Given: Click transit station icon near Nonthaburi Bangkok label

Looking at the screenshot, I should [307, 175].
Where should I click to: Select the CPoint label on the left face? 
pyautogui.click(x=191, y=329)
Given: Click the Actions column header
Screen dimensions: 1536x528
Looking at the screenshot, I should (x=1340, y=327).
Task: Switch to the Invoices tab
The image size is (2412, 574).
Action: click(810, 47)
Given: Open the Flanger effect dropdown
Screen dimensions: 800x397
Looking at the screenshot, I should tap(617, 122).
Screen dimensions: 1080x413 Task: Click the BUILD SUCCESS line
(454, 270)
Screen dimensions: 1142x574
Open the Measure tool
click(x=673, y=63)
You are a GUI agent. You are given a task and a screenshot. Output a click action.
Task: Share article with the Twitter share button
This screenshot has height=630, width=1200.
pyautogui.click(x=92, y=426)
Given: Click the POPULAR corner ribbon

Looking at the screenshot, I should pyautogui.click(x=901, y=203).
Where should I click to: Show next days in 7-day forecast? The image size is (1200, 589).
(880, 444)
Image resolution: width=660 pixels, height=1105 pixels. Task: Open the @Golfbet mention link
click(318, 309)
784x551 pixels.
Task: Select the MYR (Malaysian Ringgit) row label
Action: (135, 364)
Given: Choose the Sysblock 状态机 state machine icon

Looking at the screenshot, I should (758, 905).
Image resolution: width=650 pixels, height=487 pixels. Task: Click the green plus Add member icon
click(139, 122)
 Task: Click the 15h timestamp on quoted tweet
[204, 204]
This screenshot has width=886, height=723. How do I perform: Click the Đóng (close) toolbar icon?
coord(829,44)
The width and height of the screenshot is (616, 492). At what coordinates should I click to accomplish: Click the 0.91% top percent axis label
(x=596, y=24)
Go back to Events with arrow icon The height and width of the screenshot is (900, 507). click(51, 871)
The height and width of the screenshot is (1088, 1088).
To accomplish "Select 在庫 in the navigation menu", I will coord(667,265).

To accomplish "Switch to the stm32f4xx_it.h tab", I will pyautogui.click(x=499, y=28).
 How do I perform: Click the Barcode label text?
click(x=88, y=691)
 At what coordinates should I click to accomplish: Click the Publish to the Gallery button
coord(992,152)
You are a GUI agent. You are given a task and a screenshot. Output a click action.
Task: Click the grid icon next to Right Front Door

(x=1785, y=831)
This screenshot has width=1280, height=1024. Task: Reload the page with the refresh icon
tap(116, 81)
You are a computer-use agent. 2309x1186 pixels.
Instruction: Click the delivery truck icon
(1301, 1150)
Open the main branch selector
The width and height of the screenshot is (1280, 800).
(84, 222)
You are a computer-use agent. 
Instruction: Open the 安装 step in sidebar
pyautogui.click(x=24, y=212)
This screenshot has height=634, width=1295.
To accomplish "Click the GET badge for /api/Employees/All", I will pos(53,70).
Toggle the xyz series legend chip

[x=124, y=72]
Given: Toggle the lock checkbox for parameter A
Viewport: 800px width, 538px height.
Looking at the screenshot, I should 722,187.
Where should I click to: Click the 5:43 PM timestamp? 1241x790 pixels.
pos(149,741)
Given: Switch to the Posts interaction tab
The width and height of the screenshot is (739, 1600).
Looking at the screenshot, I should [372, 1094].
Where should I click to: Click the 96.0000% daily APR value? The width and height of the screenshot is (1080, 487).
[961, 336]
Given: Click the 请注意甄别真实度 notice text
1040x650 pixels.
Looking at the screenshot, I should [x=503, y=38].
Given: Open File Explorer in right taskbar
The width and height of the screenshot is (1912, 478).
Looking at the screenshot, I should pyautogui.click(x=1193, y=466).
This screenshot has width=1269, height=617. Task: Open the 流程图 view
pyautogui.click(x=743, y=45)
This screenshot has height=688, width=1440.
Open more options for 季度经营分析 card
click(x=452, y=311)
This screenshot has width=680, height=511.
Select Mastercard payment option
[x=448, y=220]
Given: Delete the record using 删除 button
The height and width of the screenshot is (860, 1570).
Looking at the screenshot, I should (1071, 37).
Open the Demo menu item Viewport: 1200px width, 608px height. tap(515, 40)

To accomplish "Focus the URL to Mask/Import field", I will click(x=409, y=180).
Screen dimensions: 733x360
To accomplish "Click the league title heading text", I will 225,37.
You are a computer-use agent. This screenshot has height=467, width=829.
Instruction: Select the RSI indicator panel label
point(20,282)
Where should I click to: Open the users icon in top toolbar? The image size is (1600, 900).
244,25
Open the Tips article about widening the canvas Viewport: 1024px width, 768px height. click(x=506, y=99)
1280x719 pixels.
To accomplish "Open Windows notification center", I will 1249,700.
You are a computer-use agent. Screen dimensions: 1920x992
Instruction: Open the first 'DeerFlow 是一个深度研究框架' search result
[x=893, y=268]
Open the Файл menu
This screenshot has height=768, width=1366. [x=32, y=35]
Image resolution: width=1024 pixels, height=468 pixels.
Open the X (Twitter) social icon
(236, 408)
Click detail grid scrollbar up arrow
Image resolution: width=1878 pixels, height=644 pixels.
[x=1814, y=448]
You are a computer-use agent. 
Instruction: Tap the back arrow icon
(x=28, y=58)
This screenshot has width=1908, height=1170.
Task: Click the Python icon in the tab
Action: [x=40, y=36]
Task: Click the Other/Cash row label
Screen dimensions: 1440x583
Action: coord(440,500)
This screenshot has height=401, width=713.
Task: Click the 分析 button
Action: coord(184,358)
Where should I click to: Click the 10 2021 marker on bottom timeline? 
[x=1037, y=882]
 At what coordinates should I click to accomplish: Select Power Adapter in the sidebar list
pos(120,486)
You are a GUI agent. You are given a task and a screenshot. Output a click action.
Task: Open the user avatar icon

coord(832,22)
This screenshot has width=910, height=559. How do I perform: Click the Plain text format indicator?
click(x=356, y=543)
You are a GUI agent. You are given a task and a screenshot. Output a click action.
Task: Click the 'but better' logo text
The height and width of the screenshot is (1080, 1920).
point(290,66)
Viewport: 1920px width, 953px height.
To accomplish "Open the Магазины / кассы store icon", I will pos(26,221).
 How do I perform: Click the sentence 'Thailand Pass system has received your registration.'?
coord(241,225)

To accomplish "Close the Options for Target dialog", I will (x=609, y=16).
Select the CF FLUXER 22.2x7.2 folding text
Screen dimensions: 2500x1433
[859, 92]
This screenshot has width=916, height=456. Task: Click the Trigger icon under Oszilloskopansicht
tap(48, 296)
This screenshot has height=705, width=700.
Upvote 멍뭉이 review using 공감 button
• • • • •
* [Assigned task]:
In the listing above, reproduce the first line and each one after it through the line that contains "Given: Open the Flanger effect dropdown".

* [Solution]:
Given: Click transit station icon near Nonthaburi Bangkok label

Looking at the screenshot, I should [307, 175].
Where should I click to: Select the CPoint label on the left face? 
pyautogui.click(x=191, y=329)
Given: Click the Actions column header
Screen dimensions: 1536x528
Looking at the screenshot, I should (x=1340, y=327).
Task: Switch to the Invoices tab
The image size is (2412, 574).
Action: click(810, 47)
Given: Open the Flanger effect dropdown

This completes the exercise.